The lines to reproduce run from the one containing "Click the Hips column header" through the final line of the entries; write them out exactly and add nothing.
======== RECORDED DATA
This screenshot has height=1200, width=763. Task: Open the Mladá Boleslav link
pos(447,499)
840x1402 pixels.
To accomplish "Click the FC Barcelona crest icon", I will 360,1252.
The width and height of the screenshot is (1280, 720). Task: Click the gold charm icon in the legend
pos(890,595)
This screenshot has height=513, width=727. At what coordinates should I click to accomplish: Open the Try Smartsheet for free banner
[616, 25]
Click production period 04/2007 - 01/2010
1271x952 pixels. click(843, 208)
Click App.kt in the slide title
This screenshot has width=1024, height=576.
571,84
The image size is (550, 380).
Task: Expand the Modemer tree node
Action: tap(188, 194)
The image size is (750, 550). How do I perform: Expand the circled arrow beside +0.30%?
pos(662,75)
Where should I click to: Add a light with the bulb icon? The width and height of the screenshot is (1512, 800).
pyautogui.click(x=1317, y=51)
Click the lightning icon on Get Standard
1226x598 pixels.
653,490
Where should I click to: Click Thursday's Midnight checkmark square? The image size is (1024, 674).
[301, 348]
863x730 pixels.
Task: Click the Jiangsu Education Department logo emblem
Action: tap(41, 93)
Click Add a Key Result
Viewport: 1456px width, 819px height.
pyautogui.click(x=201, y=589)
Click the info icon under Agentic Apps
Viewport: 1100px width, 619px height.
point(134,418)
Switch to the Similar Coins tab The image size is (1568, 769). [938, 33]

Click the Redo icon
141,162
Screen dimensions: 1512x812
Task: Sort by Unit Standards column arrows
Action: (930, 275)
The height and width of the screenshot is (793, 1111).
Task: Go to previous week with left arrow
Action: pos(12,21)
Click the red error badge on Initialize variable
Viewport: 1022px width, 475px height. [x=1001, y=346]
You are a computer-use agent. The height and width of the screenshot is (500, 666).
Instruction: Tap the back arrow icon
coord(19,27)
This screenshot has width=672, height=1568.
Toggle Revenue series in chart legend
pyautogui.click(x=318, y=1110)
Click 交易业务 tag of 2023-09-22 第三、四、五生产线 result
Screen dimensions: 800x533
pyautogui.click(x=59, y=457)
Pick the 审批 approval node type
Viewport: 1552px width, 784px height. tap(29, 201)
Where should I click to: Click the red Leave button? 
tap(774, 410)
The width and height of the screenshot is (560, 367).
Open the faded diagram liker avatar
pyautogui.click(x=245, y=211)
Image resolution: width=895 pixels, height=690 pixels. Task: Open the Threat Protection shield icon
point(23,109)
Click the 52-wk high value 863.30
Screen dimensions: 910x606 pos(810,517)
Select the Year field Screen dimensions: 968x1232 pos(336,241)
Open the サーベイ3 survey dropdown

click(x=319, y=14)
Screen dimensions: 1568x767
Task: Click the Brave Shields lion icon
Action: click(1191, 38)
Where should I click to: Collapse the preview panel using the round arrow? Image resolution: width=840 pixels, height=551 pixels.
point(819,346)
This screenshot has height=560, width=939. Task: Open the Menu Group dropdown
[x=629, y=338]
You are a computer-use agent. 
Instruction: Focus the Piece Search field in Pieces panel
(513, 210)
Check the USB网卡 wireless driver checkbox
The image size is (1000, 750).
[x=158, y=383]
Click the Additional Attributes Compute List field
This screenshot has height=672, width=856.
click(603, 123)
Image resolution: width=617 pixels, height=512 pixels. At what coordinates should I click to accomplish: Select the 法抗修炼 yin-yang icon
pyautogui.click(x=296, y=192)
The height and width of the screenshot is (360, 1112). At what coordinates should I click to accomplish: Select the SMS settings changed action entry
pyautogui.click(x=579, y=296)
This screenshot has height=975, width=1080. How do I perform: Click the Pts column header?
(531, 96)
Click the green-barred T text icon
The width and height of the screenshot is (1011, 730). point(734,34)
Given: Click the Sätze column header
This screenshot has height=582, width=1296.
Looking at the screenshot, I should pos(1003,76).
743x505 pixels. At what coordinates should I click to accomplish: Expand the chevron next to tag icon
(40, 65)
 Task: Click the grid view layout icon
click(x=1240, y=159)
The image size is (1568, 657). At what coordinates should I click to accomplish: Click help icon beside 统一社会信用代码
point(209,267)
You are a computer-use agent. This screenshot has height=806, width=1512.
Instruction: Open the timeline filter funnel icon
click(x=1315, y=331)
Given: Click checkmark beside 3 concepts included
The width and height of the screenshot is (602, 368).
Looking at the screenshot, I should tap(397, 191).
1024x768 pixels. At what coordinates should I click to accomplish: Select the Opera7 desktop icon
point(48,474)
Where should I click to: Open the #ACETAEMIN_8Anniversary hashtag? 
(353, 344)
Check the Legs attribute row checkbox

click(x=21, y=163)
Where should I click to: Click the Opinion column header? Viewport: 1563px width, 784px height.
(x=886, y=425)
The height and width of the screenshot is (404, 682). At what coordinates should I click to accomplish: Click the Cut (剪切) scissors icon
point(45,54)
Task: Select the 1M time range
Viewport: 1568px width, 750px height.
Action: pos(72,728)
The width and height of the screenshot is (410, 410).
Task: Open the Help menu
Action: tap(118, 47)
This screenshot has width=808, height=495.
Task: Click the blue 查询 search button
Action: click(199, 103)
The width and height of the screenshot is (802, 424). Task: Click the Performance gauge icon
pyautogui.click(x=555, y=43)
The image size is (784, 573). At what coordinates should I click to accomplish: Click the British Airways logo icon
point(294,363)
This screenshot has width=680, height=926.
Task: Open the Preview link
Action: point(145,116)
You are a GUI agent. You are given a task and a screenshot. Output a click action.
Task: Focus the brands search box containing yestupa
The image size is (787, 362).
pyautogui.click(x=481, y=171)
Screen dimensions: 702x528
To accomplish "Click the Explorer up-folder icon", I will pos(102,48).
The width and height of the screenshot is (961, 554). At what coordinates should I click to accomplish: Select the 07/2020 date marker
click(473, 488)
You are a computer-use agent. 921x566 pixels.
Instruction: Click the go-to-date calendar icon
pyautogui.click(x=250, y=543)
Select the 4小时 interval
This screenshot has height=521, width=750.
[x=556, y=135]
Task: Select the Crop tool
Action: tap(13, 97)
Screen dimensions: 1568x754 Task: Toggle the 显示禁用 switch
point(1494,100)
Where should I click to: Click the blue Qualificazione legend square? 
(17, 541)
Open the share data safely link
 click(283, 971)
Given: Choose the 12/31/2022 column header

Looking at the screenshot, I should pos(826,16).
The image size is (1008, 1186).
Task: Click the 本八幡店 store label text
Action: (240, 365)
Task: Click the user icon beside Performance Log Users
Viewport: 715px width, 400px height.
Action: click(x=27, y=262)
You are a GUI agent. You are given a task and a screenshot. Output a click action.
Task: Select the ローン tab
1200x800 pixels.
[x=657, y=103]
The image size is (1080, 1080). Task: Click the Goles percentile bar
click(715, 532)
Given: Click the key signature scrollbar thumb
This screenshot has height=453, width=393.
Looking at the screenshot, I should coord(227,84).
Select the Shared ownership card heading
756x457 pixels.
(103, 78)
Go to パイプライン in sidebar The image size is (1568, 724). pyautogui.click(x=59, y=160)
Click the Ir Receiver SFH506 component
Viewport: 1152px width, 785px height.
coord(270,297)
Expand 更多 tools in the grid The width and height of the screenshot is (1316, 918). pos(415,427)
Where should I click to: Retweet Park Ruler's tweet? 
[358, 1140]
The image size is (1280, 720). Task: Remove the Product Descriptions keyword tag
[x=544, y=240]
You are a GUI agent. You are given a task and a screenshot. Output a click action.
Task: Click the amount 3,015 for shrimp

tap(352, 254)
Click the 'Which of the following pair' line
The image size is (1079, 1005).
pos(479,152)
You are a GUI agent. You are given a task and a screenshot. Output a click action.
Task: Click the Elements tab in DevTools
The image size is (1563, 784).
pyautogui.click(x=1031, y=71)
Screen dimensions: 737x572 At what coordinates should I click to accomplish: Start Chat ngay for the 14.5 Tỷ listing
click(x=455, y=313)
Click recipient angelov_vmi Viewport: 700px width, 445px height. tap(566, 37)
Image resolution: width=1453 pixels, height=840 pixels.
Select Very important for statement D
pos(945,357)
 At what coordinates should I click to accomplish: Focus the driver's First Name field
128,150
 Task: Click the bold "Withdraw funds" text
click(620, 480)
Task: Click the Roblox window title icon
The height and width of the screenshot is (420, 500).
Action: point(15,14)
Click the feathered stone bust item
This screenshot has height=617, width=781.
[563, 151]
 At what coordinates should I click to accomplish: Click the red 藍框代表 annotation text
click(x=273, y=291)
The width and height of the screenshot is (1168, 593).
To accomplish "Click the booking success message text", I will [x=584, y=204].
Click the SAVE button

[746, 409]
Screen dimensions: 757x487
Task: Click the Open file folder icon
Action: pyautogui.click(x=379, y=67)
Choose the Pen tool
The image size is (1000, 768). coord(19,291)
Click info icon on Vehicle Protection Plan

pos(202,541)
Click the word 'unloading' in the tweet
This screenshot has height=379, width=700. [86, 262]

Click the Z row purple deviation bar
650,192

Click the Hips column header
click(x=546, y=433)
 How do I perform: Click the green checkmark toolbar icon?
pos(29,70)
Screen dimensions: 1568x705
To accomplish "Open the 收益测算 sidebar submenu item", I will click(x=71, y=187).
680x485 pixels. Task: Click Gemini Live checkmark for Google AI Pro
================
### EXERCISE RESULT
Click the Hips column header
click(x=546, y=433)
 How do I perform: Click the green checkmark toolbar icon?
pos(29,70)
Screen dimensions: 1568x705
To accomplish "Open the 收益测算 sidebar submenu item", I will click(x=71, y=187).
680x485 pixels. Task: Click Gemini Live checkmark for Google AI Pro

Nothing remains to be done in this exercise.